Posts Tagged “Bipolar”

Sorry if this gets lengthy. Feel free to scroll to the end — the real questions are there. Thank you.
Those of you who know me from R&S are aware that I have rheumatoid arthritis. I’ve been in a blue funk, assumed it was my disease, and sought the help of a therapist. She recommended I speak with the clinic’s psychiatrist, and the diagnosis, when it came back, completely floored me. Me, diagnosed with a mental illness? Impossible. Or so it seemed.
I’ve spent several days learning about this disease, and in doing so, saw my life with a new clarity. The violent outbursts as a youth, running away, quitting school, going through jobs, getting fired repeatedly, alcohol and drug abuse, a suicide attempt … it all fit.
Oh, how I wished my parents would have sought help for me when they saw there was a problem rather than issuing beatings. My life (and the lives of my children) could have turned out so differently. I suspect my mother is also bipolar, and I suppose my father had enough to deal with. Knowing this does bring some closure to a very traumatic childhood.
With age I seem to have mellowed a bit — the manic stages being less dramatic but the depression worsening with each cycling. Still, I find myself irritable and snappish, frequently tearful, always guilty … These are things I will discuss and work on with my therapist, but she’s on vacation and I don’t see her again until the thirty-first. I’m seeking answers now.

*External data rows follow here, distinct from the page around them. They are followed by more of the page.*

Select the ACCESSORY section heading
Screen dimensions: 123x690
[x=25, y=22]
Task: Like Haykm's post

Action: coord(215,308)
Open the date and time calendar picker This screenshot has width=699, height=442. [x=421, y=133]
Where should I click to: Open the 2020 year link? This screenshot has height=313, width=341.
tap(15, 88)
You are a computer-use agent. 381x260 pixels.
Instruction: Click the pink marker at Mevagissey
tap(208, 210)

For those of you with bipolar or another mental illness, advice, please. While I absolutely respect my therapist, it is you who lives with mental illness. How do you cope?
What do I tell my kids?
Can I learn to control my snappish moods, or does this come about through the use of meds? What coping skills do you employ?

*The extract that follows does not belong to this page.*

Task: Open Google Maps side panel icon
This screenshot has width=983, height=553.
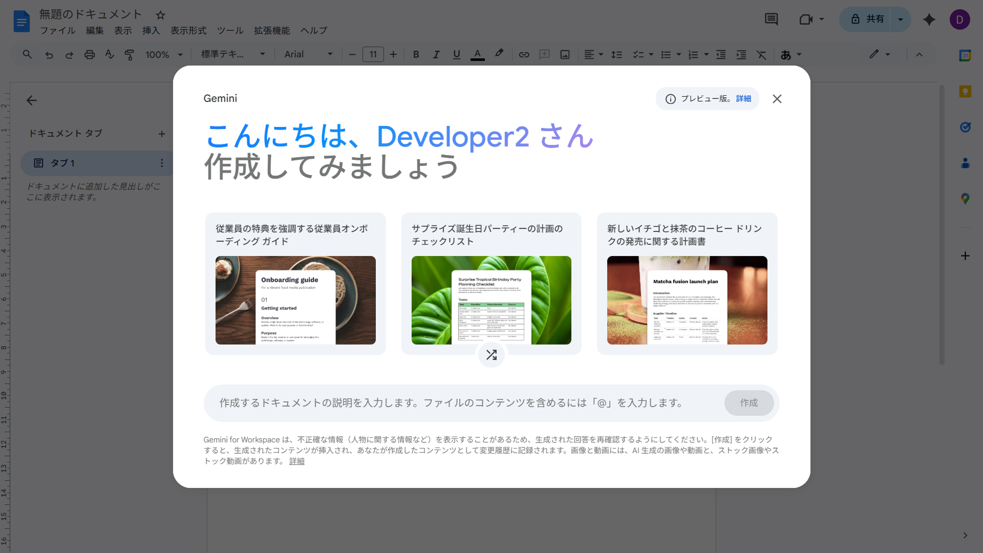Action: click(x=965, y=199)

How did you get over the stigma of having a mental illness?
I frequently misunderstand what others mean when they speak, cannot catch sarcasm, have no humor and take things personally — How to get around this?
I have no friends, yet I am frequently lonely. I will do all I can to push others away from me, and will deliberately do something to make them turn from me. I would like to be surrounded by others, but I have rushing thoughts and rapid speech. It’s humiliating, and I hate it. If you have gone through something similar, how did you get over it? CAN you get over the rapid speech? If not, then how do you learn to live with it? These speech patterns are present even during my depressive episode — it never goes away.
If you were diagnosed later in life, as I have been — how did your life change after starting medication? DID your life change? Does it ever get any better or do the moods just level off?
My apologies for so many questions. Please, pick only one and answer it. I don’t expect anyone to answer all of them, but if you could just lend some insight and useful advice, I’d appreciate it. Thank you for your time. All sincere answers appreciated.